Skills Focused: Number Sense, Fraction and Decimal Operations, Real-World Application, Problem-Solving Skills, Accuracy and Precision, Mathematical Communication, Critical Thinking
Converting decimals to fractions or mixed numbers is can be a challenging but important skill to learn. Because of that here you can find nine downloadable and printable worksheets, each featuring 15 carefully designed word problems. These problems are inspired by real-life situations, like dividing a pie, measuring fabric, or working with distances.
Questions ask you to convert 0.75 meters of ribbon into a fraction or express 1.25 liters of juice as a mixed number. These relatable examples make the math feel meaningful and less abstract.
Each worksheet is created with a focus on variety and progression. Some problems are straightforward conversions, while others encourage deeper thinking involving multi-step scenarios. Answer keys are included and the answer keys will make it easy to review and understand the solutions.
What makes these worksheets unique is their simplicity and practicality. They’re easy to download in PDF format and print out, whether you want to use them for structured learning or extra practice. Plus, the problems are designed to strengthen core math skills, like precision, problem-solving, and critical thinking, all while keeping things relevant to everyday experiences.
Time needed: 2 minutes
Step-by-step guide to converting 0.75 meters into a simplified fraction.

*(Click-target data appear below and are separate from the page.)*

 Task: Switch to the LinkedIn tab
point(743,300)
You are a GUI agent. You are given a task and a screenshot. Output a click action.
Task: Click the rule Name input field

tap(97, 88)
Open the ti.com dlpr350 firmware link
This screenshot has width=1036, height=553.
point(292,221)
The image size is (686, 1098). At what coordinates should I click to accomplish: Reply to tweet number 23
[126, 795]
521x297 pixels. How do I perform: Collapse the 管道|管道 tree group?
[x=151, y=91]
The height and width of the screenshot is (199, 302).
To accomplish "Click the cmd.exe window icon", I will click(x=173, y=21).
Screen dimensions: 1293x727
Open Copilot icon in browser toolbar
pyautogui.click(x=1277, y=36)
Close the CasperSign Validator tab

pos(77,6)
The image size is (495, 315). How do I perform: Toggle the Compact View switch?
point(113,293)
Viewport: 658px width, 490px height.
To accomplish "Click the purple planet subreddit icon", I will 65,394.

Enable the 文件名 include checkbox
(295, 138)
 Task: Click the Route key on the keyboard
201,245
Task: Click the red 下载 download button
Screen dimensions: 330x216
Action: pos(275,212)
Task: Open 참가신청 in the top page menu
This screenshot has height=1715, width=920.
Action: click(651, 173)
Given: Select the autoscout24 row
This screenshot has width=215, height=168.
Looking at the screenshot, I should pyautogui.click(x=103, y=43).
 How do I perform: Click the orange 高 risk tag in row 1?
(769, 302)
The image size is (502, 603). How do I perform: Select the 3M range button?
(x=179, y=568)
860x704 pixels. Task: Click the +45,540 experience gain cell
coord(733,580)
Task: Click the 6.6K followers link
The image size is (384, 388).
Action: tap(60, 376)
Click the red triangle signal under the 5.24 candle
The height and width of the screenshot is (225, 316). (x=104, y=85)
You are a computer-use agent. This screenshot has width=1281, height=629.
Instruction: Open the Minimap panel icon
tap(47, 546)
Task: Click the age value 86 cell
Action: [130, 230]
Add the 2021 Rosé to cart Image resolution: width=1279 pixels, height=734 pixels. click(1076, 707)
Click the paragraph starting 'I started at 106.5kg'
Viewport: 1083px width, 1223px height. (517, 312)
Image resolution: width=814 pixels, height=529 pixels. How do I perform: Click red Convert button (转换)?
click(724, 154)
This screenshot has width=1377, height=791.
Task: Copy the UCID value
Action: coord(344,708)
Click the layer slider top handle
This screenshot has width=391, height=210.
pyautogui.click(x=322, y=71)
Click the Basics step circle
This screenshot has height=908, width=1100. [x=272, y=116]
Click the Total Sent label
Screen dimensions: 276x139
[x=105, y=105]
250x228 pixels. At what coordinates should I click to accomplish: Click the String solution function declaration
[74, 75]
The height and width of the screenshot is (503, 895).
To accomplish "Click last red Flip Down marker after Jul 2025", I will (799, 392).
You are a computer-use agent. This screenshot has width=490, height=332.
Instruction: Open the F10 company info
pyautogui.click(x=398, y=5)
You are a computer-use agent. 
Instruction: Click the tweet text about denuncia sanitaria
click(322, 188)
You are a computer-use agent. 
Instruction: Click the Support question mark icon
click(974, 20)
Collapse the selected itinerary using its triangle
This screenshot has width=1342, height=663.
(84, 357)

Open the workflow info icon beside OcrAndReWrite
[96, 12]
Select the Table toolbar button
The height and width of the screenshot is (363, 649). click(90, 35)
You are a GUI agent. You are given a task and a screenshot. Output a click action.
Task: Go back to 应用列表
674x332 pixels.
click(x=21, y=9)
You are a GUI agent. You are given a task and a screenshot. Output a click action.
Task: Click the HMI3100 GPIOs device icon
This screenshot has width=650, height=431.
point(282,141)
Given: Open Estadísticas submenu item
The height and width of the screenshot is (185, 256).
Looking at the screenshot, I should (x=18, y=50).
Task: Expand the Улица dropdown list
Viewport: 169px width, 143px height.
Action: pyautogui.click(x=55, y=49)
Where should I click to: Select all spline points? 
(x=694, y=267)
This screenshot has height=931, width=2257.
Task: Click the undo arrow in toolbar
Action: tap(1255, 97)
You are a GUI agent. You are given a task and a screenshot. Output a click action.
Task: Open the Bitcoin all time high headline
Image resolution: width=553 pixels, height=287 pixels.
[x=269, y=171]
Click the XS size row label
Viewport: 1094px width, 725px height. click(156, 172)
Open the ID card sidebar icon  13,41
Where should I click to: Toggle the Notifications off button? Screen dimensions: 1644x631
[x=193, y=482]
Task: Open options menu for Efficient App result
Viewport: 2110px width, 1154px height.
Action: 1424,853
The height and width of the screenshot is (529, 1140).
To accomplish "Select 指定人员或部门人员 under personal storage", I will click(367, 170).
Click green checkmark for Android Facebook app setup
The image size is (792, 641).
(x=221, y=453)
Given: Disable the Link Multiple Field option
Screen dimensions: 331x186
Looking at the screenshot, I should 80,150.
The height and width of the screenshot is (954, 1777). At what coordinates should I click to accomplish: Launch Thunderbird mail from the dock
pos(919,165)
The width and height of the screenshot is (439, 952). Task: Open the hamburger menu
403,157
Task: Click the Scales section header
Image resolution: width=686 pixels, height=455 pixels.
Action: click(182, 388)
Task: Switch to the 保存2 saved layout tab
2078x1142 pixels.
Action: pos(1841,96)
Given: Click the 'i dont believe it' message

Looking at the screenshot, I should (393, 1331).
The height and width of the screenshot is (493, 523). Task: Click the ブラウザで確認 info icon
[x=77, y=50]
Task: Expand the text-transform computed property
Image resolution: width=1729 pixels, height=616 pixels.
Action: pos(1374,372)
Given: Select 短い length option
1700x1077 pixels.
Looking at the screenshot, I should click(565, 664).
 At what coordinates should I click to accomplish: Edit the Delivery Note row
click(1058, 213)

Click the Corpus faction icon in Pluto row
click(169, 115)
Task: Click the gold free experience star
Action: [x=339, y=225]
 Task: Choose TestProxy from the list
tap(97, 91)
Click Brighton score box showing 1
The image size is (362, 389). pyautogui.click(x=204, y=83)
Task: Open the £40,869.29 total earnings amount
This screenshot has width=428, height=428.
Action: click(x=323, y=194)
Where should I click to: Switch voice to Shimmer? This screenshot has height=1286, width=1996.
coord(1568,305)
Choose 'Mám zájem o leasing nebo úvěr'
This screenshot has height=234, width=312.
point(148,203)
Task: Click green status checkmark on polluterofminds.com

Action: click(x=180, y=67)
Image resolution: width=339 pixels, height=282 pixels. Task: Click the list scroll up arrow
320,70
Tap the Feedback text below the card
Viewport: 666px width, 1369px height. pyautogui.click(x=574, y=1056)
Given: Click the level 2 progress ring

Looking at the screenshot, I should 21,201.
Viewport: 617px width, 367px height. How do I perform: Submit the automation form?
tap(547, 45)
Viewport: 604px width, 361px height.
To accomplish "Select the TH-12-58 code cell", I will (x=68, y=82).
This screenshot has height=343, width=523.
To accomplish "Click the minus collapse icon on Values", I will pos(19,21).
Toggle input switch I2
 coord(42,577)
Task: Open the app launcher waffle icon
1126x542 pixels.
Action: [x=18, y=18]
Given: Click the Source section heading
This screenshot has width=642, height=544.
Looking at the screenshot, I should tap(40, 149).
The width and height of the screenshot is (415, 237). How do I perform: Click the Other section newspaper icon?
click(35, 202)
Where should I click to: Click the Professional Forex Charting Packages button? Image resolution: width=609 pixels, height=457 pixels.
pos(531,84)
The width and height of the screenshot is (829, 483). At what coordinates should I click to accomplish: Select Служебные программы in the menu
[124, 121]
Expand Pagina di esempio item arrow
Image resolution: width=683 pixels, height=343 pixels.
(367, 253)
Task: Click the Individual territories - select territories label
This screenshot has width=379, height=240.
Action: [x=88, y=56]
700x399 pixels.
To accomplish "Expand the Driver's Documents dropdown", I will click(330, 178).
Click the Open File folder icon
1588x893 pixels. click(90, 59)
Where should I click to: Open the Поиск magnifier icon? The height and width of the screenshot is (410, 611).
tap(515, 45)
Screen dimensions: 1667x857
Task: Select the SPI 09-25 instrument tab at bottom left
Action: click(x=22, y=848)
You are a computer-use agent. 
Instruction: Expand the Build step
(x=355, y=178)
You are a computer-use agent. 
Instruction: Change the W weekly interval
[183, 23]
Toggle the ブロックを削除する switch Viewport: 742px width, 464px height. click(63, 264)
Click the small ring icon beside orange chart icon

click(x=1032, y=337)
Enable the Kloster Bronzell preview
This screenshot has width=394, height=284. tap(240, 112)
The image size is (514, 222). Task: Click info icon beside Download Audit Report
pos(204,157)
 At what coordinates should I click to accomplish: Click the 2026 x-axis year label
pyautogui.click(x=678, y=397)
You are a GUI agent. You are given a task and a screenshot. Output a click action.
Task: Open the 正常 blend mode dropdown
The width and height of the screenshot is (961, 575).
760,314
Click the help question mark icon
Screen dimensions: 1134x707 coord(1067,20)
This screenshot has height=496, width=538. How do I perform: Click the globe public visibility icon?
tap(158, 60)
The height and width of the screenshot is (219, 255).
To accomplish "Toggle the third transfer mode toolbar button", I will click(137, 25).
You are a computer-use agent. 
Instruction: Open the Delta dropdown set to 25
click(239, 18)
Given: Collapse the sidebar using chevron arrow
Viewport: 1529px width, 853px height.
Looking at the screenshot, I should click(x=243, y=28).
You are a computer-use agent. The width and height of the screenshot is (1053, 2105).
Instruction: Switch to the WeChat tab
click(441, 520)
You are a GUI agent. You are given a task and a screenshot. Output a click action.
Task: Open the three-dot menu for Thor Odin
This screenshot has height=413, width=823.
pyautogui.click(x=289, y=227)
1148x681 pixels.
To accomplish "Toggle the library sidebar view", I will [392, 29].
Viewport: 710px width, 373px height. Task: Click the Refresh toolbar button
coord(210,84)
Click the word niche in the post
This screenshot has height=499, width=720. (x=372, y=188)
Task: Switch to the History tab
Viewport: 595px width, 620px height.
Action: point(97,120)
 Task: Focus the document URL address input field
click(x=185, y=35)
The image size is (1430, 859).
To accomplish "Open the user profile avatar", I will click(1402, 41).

Identify the given decimal, which is 0.75 in this case.
Write 0.75 as a fraction: 75/100, considering its place value.
Simplify 75/100 by dividing both numerator and denominator by their greatest common divisor (GCD), which is 25. This simplifies to 3/4.
Check your work by converting 3/4 back to decimal to confirm it equals 0.75.
A simplified fraction: 3/4
To convert a decimal into a fraction, first write the decimal as a fraction with a denominator of 1 (e.g., 0.5 = 0.5/1). Then, multiply both the numerator and the denominator by 10 for each digit after the decimal point to eliminate the decimal.
For example, 0.5 becomes 5/10. Finally, simplify the fraction by dividing the numerator and denominator by their greatest common divisor (GCD), so 5/10 simplifies to 1/2.
A fraction represents a part of a whole, like 3/4. A mixed number, on the other hand, combines a whole number with a fraction, such as 1 1/4. Mixed numbers are typically used when the value is greater than 1, while fractions are used for values less than or equal to 1.
Converting decimals to fractions or mixed numbers is essential because fractions are often more intuitive in real-life situations like cooking, measuring, or dividing objects. For example, 0.75 as 3/4 is easier to understand when slicing a pie into four equal parts.
Yes, all decimals can be converted into fractions, but the type of decimal matters. Terminating decimals, like 0.25, can be directly written as a fraction. Repeating decimals, like 0.333…, can also be written as fractions, though it may involve algebra to find the equivalent fraction (e.g., 0.333… = 1/3).
To convert a decimal into a mixed number, separate the whole number part and the decimal part.
For example, for 2.75, the whole number is 2, and the decimal 0.75 is converted into the fraction 3/4. Combine them to get 2 3/4.
A common mistake is forgetting to simplify the fraction after converting it.
For example, converting 0.6 to 6/10 without simplifying it to 3/5. Another mistake is misunderstanding repeating decimals, like 0.666…, which actually equals 2/3, not 6/10.
To simplify a fraction, find the greatest common divisor (GCD) of the numerator and denominator. Divide both by the GCD.
For instance, for 50/100, the GCD is 50. Dividing both gives 50 ÷ 50 / 100 ÷ 50 = 1/2.
Mixed numbers are often easier to use in everyday scenarios because they combine whole numbers with fractions, making them more intuitive. For example, 1 1/2 is easier to visualize than 3/2 when talking about cups of flour or miles walked.
Converting repeating decimals into fractions involves algebra. For 0.333…, let x = 0.333…. Multiply both sides by 10: 10x = 3.333…. Subtract the original x from this: 10x – x = 3, so 9x = 3. Solve for x: x = 3/9 = 1/3.